begin Provided text
# Goat winter pen, a mere $22 ! Lots of pics



## CapriGem (May 12, 2010)

I do not have a barn. I started out with a doe and her wether brother, they grew up with an oversized dog house in a nice sized pen.

Fast forward a few years and now I have 7 does. They needed a nice dry draft free winter home.

My husband actually suggested we build them a pen in his garage, I almost fainted..lol.

I have been collecting things like scrap lumber and odds and ends.

My dad dropped off some massive shipping boxes and a really tall/long table from his manufacturing job. He also gave me an older heavy duty chainlink gate. 
And he dropped off a part of a form (like a big wooden platform with no legs) from a bridge job he was on.

We broke down the wooden boxes and were able to get 10 foot planks/boards from them.

We had other lumber like 2X4s and 4X4s from other structures we had torn down. Plus other assorted building materials.

I had my friend (i got my 1st goats from her) come over and we built this in one afternoon.

I did buy 1 box of screws, cheese/meat tray, and some crackers.

*Building materials: free (recycled)

Screws and snacks: $22

Safe place for my girlie goats: Priceless*

Here it is from the outside.










On one side we built a grain trough and a hay rack. the hay rack is an old side off a crib that I had saved thinking it could be useful.










Here is the table set on top of the wooden form (to keep them up off the concrete floor). 
The table seems to be a little too high for them to jump onto, 
at least in their current conditions (pregnant). 
We closed in the sides etc. to keep out drafts and make it cozy.










Here is a pic from the opposite corner showing the door.










Here you can see under the table and water buckets (will be putting the heated bucket in soon).










Here is a view from above.










Another view from above. 
My littlest girl (not bred!) named Sweet Peanut is the only one who notices me taking picters from a ladder outside the pen. 
The others are too busy taking their new hayrack for a test drive...lol.










This pic shows the grain trough and hay rack. All the girls are able to use the same hay rack because it is long enough that everyone has room to have their "space".










Here Nutmeg and Lily are telling me how much they like their new digs. 
They are peeking out of the space I left to be able to grain and hay them with out entering the pen. 
It sure beats fighting to get in the door and then being attacked by 7 goats while trying to get the grain out of the pail and into the feeder!










The white stuff on the floor is shredded paper (also a freebie). I will be putting shavings in, the paper was just temporary bedding so I could get them settled in.

The morning after I moved them to this new pen I woke up to snow blowing sideways!

I think I will give them a night light and put in their heated bucket and I will be done...at least til it is time to clean!


----------



## Springbett Farm (Jan 5, 2011)

*Re: Goat winter pen, a mere $22 !*

Wow! You did a fantastic job! And just in time, too.


----------



## milk and honey (Oct 31, 2010)

*Re: Goat winter pen, a mere $22 !*

Nice job! The girls look right at home...comfy digs!


----------



## SandStoneStable Farm (Dec 8, 2010)

WOW! That's an awesome freecycle job!!! Love it!


----------



## Burns Branch Boers (Apr 11, 2011)
end Provided text
** Objectives **
a – Answer these about the goat pen thread, one line each:
(i) How many does does the poster have now?
(ii) What was the hay rack made from?
(iii) What is the white stuff on the pen floor?
b – From the goat pen thread, return the passage starting with "On one side" and going on through "current conditions (pregnant).".
begin Material provided
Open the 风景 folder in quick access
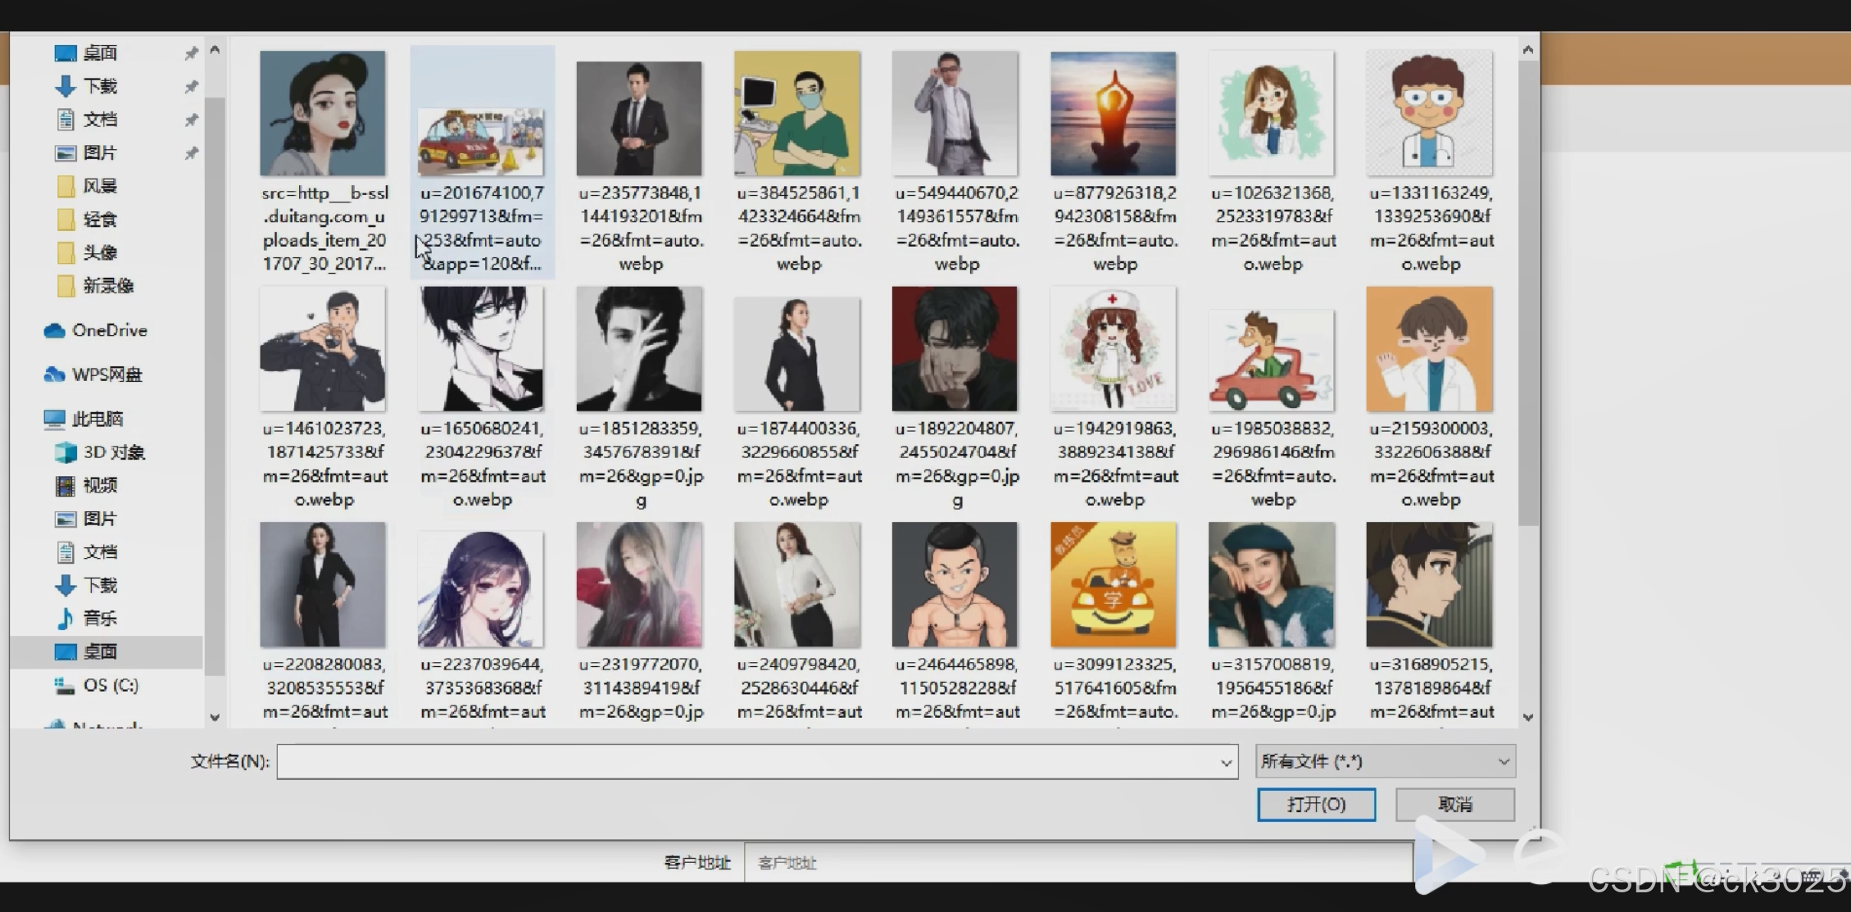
end Material provided
** Final results **
a –
(i) Seven.
(ii) An old side off a crib.
(iii) Shredded paper.

b –
On one side we built a grain trough and a hay rack. the hay rack is an old side off a crib that I had saved thinking it could be useful.










Here is the table set on top of the wooden form (to keep them up off the concrete floor). 
The table seems to be a little too high for them to jump onto, 
at least in their current conditions (pregnant).